By 2035 the number of Africans joining the working age population will exceed that of the rest of the world combined, according to the International Monetary Fund (IMF). It is imperative to invest and support budding MSMEs because they are key actors in supporting the massive number of new labour entrants. Helping African MSMEs flourish is crucial not only for Africa but for the global economy, because it creates a growing middle class with disposable income, in tandem with market opportunities for new investors.

Selected African SMEs contribution to employment and GDP
(Source: Samuel Muriithi)

Challenges to MSMEs in Africa

The mortality rate of SMEs among African countries remains very high with five out of seven new businesses failing in their first year. Identifying and tackling these challenges are essential to increases MSME operation and fostering development on the continent.


Unfavourable business climate: hostile legal requirements, high taxes, inflation, fluctuating and unreliable exchange rates drastically restrict the growth and prosperity of African MSMEs.

Electricity supply: A study by World Bank Enterprise Survey (2010) ranked electricity problems as the most important (25%) challenge facing African SMEs. Africa is the only continent where electricity shortage is a major challenge to business growth. Lack or limited electricity means it is expensive to run a business and the business cannot operate in full capacity.

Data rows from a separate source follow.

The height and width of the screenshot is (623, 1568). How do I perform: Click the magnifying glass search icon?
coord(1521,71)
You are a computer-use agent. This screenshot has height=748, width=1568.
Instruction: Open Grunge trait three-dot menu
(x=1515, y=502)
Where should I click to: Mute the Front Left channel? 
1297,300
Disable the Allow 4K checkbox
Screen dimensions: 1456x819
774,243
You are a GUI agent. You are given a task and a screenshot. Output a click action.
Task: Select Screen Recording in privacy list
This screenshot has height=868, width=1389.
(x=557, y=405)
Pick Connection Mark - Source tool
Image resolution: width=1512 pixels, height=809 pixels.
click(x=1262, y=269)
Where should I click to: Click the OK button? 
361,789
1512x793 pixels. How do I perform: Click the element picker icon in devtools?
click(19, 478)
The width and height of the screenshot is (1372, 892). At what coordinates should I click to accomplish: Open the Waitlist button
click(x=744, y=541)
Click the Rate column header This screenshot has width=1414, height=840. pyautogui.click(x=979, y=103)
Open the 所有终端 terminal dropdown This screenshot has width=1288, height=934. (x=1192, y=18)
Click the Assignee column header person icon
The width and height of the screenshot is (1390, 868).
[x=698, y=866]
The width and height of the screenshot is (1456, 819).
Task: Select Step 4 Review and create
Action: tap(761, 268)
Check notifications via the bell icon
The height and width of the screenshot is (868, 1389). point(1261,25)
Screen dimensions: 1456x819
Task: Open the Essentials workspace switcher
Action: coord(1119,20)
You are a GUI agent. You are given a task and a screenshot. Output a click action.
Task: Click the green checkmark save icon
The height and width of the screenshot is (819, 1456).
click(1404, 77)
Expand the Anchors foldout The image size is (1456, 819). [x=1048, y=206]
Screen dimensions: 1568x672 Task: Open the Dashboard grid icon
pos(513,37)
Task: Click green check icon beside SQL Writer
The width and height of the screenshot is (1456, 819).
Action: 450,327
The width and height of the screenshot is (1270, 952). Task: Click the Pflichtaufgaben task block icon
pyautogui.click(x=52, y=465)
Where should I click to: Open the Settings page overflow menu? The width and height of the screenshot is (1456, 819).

Lack of skills and adequate training: Formal education is a key factor in MSME’s performance. Higher levels of education are associated with higher returns to self-employment, with returns being greatest for matric, post-matric and apprenticeship qualifications. Previous experience, and marketing, accounting and IT skills positively affect firm performance.

Limited access to finance: MSME finance is an important component to economic growth and poverty alleviation. The survival and growth of MSMEs hinge on the supply of financial capital. A survey by The Enterprise Surveys of the World Bank in a period of ten years and covering over 100 countries found that access to finance as the most important constraint hindering operations and growth of MSMEs compared to other parts of the world where the problem was moderate. Less than a quarter of adults in Sub-Saharan Africa have access to formal financial services. This is the main challenge to MSMEs.

Microcredit: Linked to access to finance is microcredit. It was viewed as a Hail Mary for the ills associated with poverty in Africa. However it was not the panacea as expected. It turned out to be the opposite. Microcredit turned out to be a main cause of poverty in most African countries. Borrowers don’t generate any new income that they can use to repay their loans so they end up taking out new loans to repay the old ones. Further new businesses face lack of consumer demand and struggle to yield net increase in employment and incomes. The microcredit movement plunged large numbers of African’s into deeper over-indebtedness, poverty and insecurity.

Corruption: Corrupt practices are the norm in the business landscape in Africa. Often business owners must reduce their budget or find additional capital to finance this unwarranted activity.

Negative perception: potential customers have a negative perception towards goods and services offered by MSMEs. They prefer to engage large businesses, as they believe they will receive better services.

Political instability and inadequate legal framework create an instable environment that chokes the growth MSMEs. These factors increase the risk of failure of enterprises operating on the continent.

Obstacles facing firms in Sub Sahara Africa versus rest of the world (Source: Brookings Institute)

MSMEs play a vital role in harnessing Africa’s demographic dividend. They are in the unique position to provide jobs to labour entrants particularly the youth and women.   African Governments must commit to deliberate action and implement policies to support women owned MSMEs due to the gender gaps characterising the SME sector and the constraints women face in starting, operating, and scaling enterprises. Governments and regional actors must heavily empower and support MSMEs to unlock new growth and prosperity in Africa.